Milo Ventimiglia shared, “I’m still, six years in, a little sad that Jack’s dead, and I can’t share a real scene with Susan, Sully, or anybody else without being on drugs, in the hospital, or on alcohol.”
“A hallucination,” Moore commented as everyone laughed.
“It makes me emotional because I hear you guys all talking about the Mandy moment and I read it, and I’ve been watching Mandy front row for years, so I know she’s going to kill it; but also have had the joy of being on the side, watching everyone do their work. It’s so hard to find a favorite because they truly are wonderful, they’re special, they’re unique, and they’re not to be compared to anything else that anybody else is doing. It’s like everyone is just so top tier, and I’m just grateful to be a part of it,” Ventimiglia stated.
“Guys, I’m getting sad now,” Dan Fogelman said.
Brown then called on his on-screen wife to continue, “Sue K, what you got? What’s your reflection?”
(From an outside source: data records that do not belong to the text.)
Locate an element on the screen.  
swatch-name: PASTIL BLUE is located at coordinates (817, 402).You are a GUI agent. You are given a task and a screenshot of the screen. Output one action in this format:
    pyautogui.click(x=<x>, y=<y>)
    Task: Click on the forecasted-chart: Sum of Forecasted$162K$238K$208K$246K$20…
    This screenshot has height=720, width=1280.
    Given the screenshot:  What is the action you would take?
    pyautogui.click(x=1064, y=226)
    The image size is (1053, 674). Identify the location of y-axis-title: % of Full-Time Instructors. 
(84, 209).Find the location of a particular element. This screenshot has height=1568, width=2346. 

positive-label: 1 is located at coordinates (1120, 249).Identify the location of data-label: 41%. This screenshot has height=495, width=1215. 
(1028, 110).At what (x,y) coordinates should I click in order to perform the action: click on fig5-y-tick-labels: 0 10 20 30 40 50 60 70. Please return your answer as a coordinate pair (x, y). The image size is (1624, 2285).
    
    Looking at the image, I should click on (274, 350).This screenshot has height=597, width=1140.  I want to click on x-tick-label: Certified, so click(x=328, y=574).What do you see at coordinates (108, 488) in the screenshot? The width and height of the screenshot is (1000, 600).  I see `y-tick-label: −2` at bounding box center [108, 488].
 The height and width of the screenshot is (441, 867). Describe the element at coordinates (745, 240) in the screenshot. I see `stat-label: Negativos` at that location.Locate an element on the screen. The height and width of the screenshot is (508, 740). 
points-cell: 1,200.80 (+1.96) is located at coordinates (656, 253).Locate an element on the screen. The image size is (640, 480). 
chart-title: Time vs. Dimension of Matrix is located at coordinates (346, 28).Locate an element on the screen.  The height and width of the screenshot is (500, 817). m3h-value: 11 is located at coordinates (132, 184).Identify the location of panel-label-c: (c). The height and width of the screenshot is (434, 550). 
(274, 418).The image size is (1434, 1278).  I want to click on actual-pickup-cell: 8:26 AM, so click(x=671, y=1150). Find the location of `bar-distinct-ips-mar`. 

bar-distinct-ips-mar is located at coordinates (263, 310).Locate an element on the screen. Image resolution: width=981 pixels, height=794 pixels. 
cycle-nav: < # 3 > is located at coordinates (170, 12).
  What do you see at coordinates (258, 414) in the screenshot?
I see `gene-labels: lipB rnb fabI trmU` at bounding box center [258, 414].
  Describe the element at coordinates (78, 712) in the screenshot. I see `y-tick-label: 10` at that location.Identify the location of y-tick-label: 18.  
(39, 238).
“Oh, jeez. Can you stop moderating, please,” Susan Kelechi Watson joked. “I didn’t want to say anything because I’m listening and everything is just — I just second that emotion on everything. Reading a lot of this right now and hitting you that you only have six episodes left, and there are things that I didn’t even know was going to be the gut punch that it was going to be. I’m reading about what’s going to happen between Toby and Kate, and I felt gutted. Then I was watching Mandy in the last episode, I think it was, and sort of just kind of dance through these different decades and different things happening in her life at different moments, and just this dance that was happening and how beautifully graceful it was.”